A wave of tech layoffs is sweeping through the industry, driven not by poor performance but by executive confidence in AI agents, “confidence that may be running well ahead of reality”.
The most striking example came on May 21, when ClickUp founder Zeb Evans announced a 22% workforce cut, roughly 290 of 1,300 employees. The reason wasn’t financial pressure. Evans framed it as a structural bet: the company now runs around 3,000 internal AI agents, a three-to-one bot-to-human ratio. Remaining employees are being offered salaries up to $1 million for those who generate “100x impact” by managing these agents.
Evans said the quiet part aloud, these roles, in his view, are simply obsolete.
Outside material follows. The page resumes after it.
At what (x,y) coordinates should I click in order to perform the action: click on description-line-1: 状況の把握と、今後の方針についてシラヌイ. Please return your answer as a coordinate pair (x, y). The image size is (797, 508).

He’s not alone. The same week, Meta cut thousands of roles despite strong revenues, Oracle reduced headcount, and GitLab restructured around what it calls “the agentic era.” Layoff trackers estimate over 100,000 tech workers have lost jobs across roughly 250 companies in 2026 so far, nearly matching all of 2025, with seven months still to go.
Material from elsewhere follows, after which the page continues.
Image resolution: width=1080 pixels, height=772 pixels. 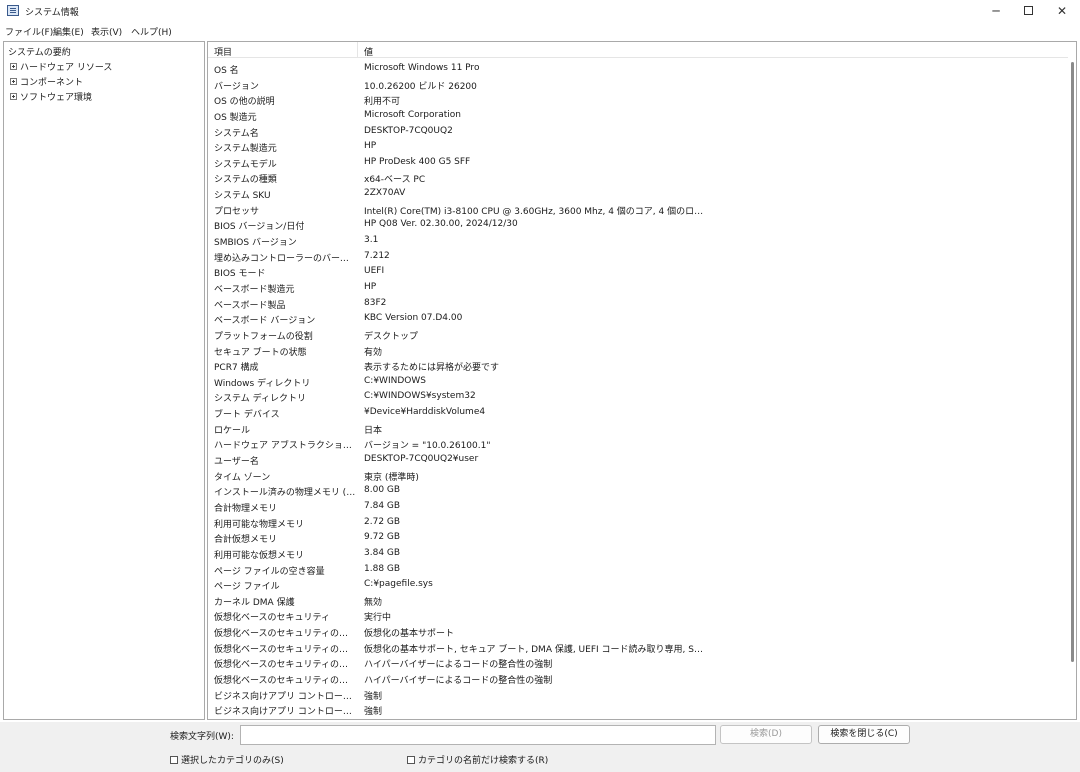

The problem? The evidence that AI agents can carry this load doesn’t yet exist.
A 2026 NBER survey of nearly 750 executives found real AI productivity gains, but also a troubling “productivity paradox,” perceived gains running well ahead of measured ones. Separately, METR found that workers overestimated AI’s effect on their task time by 40 percentage points on average. Executives, who mostly experience AI through polished demos rather than messy real-world implementation, sit at the furthest end of this distortion.
PwC’s 2026 research adds more nuance: three-quarters of AI’s measurable economic gains are going to just 20% of companies, and those leaders are winning through slow, deliberate reinvention with heavy investment in training people, not just deploying tools. A majority of enterprises using generative AI still report no measurable impact on profitability.
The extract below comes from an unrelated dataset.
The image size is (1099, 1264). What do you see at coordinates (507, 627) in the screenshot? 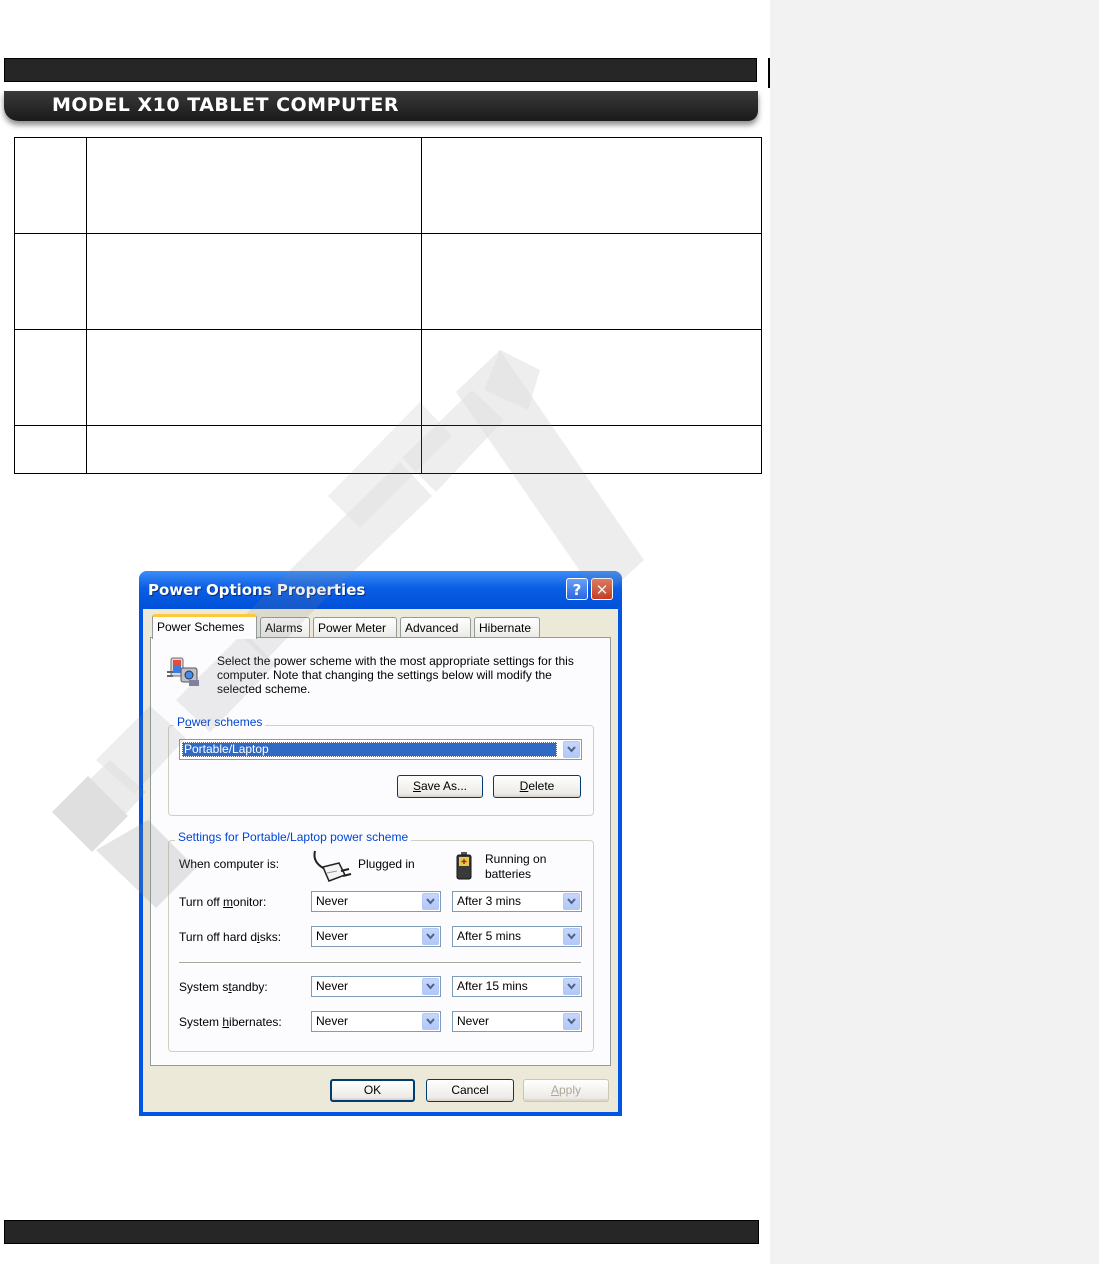
I see `tab-hibernate: Hibernate` at bounding box center [507, 627].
Even optimistic forecasts don’t justify the urgency. MIT researchers concluded that AI agents will handle most text-based work at minimally sufficient quality by 2029, with agents consistently outperforming humans a few years after that. That’s a reasonable planning horizon, not a basis for cutting a fifth of your workforce today.
The core mistake executives are making is confusing the demo for the destination. The demo always works. Real implementation is where hallucinations slip through, edge cases pile up, and human judgment quietly holds things together.
Companies acting on honest, measured assessments of AI capability will build real advantages. Those mistaking confidence for evidence may find the cost arrives a quarter or two after the headcount is already gone.